◆ EXERCISE DETAILS
Note each line in the data holding the string "agent" and report it.

(Collected data entries)
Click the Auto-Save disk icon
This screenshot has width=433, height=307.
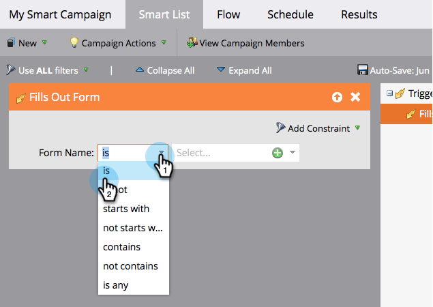coord(362,70)
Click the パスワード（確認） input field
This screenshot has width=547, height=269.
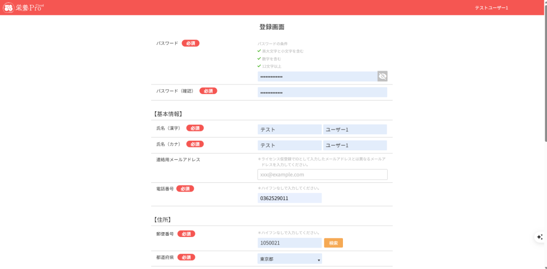[322, 93]
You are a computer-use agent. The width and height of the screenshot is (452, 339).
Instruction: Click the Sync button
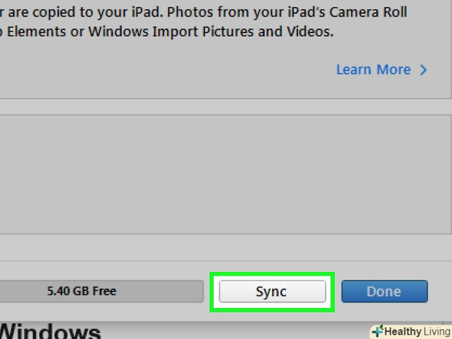272,291
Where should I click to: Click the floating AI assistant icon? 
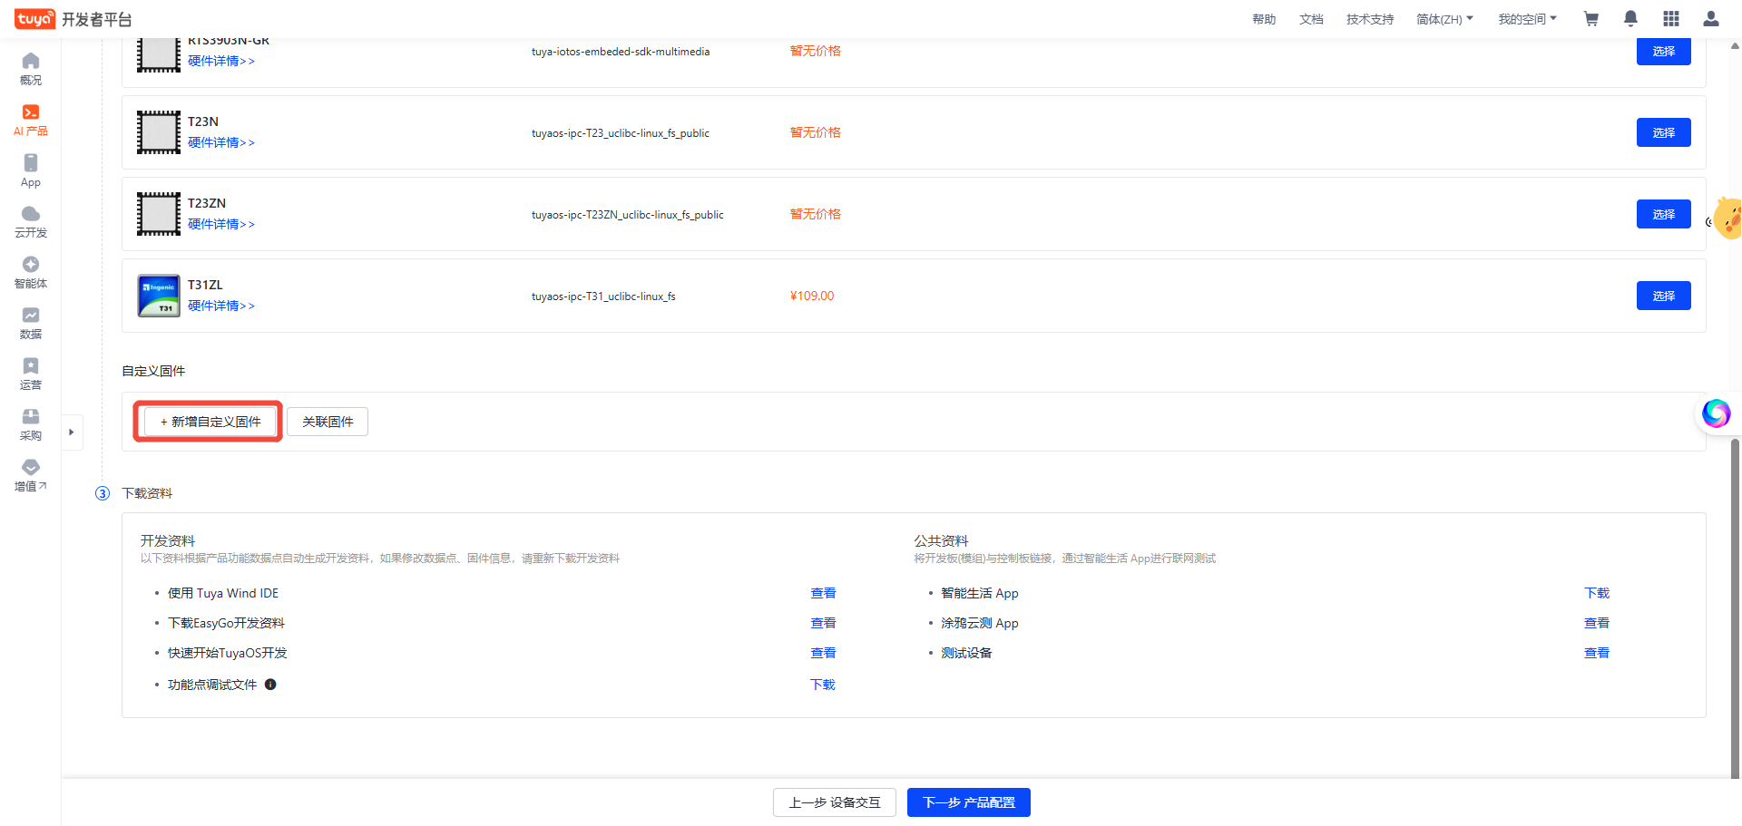point(1716,413)
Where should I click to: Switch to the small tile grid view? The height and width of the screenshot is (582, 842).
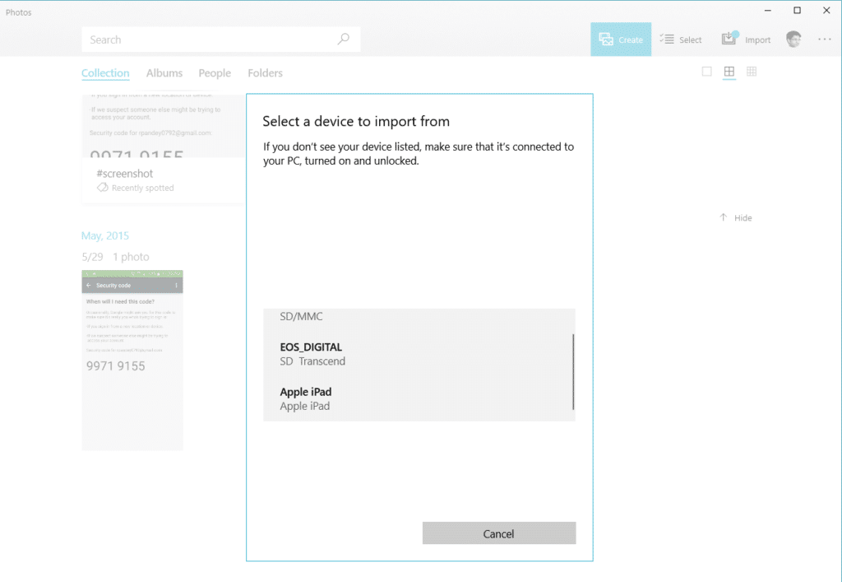coord(751,72)
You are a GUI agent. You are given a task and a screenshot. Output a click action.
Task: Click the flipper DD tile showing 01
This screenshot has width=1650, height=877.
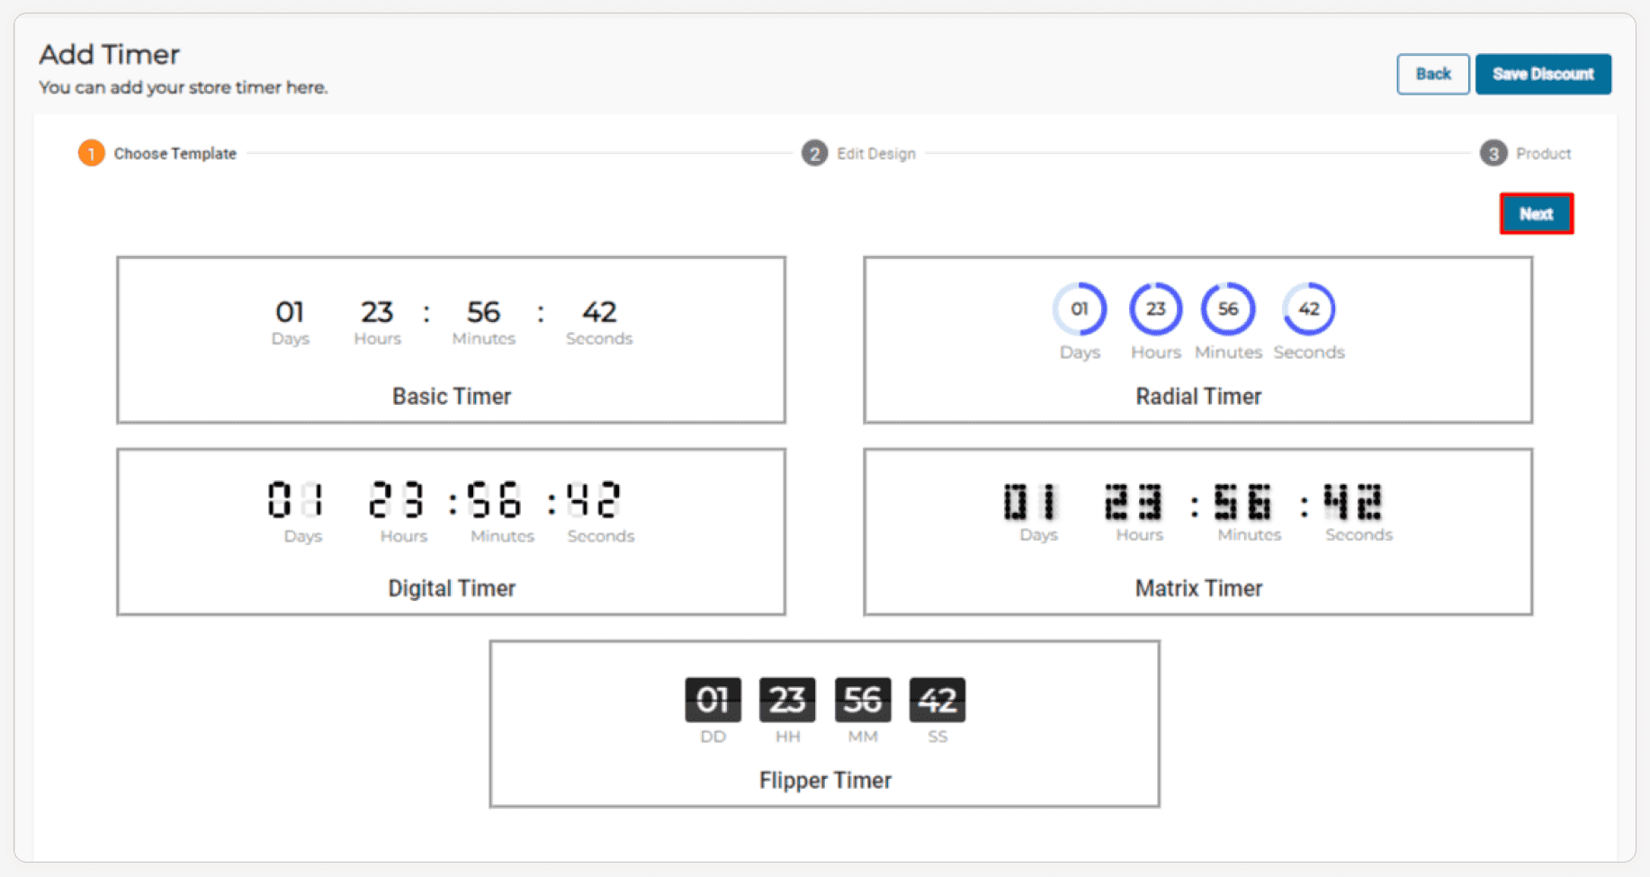click(x=713, y=700)
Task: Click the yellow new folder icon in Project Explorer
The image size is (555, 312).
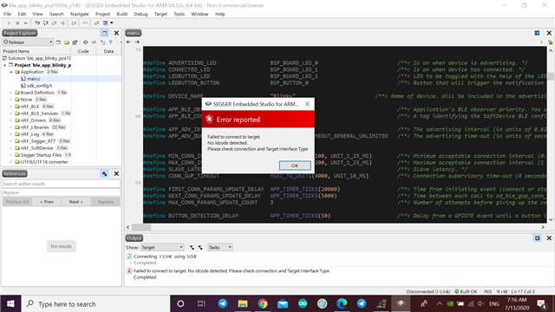Action: 67,42
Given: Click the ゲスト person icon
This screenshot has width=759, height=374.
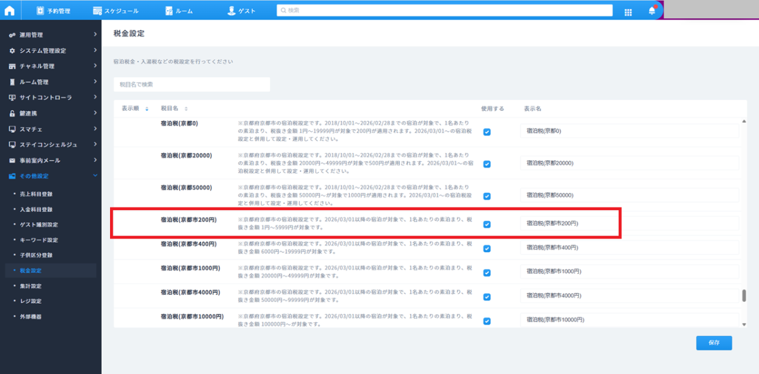Looking at the screenshot, I should 231,11.
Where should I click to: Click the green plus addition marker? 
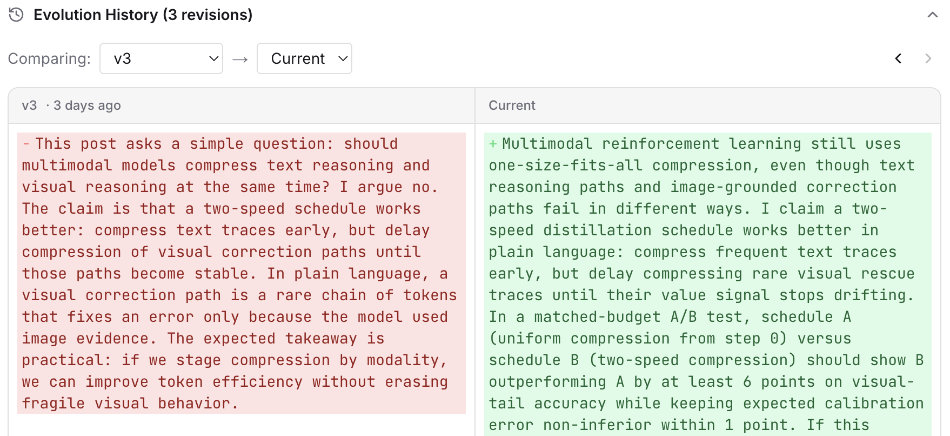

◆ EXERCISE RESULT
You are a computer-use agent. The width and height of the screenshot is (452, 339).
You are a GUI agent. You are given a task and a screenshot. Output a click action.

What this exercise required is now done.